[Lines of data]
________________________________________
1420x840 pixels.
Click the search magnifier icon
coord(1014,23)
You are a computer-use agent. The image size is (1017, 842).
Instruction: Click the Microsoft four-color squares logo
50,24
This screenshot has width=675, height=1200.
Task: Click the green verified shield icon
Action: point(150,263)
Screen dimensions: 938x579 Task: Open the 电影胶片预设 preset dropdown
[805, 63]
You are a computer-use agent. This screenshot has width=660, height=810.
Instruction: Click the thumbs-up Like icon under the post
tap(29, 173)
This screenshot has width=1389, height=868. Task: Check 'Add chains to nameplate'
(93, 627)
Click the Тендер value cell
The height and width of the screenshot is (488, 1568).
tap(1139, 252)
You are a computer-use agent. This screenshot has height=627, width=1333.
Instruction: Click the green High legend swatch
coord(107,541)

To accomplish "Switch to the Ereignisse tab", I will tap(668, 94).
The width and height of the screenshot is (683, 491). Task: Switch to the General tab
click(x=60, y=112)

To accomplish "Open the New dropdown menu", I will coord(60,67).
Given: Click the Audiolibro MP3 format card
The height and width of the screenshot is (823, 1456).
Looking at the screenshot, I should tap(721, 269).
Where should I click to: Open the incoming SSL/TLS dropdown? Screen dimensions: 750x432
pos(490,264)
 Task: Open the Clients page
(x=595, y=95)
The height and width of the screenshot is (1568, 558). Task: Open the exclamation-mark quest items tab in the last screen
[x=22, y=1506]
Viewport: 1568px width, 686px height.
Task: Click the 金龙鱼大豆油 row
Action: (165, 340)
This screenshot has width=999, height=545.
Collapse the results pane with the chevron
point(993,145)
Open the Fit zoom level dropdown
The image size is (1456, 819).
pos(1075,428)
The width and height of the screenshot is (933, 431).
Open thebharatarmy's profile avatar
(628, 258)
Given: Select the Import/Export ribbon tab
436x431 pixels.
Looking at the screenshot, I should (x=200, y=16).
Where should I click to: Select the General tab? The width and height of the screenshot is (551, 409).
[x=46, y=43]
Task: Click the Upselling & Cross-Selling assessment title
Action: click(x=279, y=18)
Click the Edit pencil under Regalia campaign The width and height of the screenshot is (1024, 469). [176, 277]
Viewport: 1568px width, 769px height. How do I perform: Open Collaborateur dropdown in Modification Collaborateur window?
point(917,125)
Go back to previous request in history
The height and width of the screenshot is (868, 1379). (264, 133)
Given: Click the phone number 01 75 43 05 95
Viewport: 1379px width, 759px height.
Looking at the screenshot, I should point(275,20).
________________________________________
Transcribe every one of the records above word for word, keeping each line's wording, numbers and punctuation unchanged.

__SOLUTION FOR THIS EXERCISE__:
1420x840 pixels.
Click the search magnifier icon
coord(1014,23)
You are a computer-use agent. The image size is (1017, 842).
Instruction: Click the Microsoft four-color squares logo
50,24
This screenshot has width=675, height=1200.
Task: Click the green verified shield icon
Action: point(150,263)
Screen dimensions: 938x579 Task: Open the 电影胶片预设 preset dropdown
[805, 63]
You are a computer-use agent. This screenshot has width=660, height=810.
Instruction: Click the thumbs-up Like icon under the post
tap(29, 173)
This screenshot has width=1389, height=868. Task: Check 'Add chains to nameplate'
(93, 627)
Click the Тендер value cell
The height and width of the screenshot is (488, 1568).
tap(1139, 252)
You are a computer-use agent. This screenshot has height=627, width=1333.
Instruction: Click the green High legend swatch
coord(107,541)

To accomplish "Switch to the Ereignisse tab", I will tap(668, 94).
The width and height of the screenshot is (683, 491). Task: Switch to the General tab
click(x=60, y=112)

To accomplish "Open the New dropdown menu", I will coord(60,67).
Given: Click the Audiolibro MP3 format card
The height and width of the screenshot is (823, 1456).
Looking at the screenshot, I should tap(721, 269).
Where should I click to: Open the incoming SSL/TLS dropdown? Screen dimensions: 750x432
pos(490,264)
 Task: Open the Clients page
(x=595, y=95)
The height and width of the screenshot is (1568, 558). Task: Open the exclamation-mark quest items tab in the last screen
[x=22, y=1506]
Viewport: 1568px width, 686px height.
Task: Click the 金龙鱼大豆油 row
Action: (165, 340)
This screenshot has width=999, height=545.
Collapse the results pane with the chevron
point(993,145)
Open the Fit zoom level dropdown
The image size is (1456, 819).
pos(1075,428)
The width and height of the screenshot is (933, 431).
Open thebharatarmy's profile avatar
(628, 258)
Given: Select the Import/Export ribbon tab
436x431 pixels.
Looking at the screenshot, I should (x=200, y=16).
Where should I click to: Select the General tab? The width and height of the screenshot is (551, 409).
[x=46, y=43]
Task: Click the Upselling & Cross-Selling assessment title
Action: click(x=279, y=18)
Click the Edit pencil under Regalia campaign The width and height of the screenshot is (1024, 469). [176, 277]
Viewport: 1568px width, 769px height. How do I perform: Open Collaborateur dropdown in Modification Collaborateur window?
point(917,125)
Go back to previous request in history
The height and width of the screenshot is (868, 1379). (264, 133)
Given: Click the phone number 01 75 43 05 95
Viewport: 1379px width, 759px height.
Looking at the screenshot, I should point(275,20).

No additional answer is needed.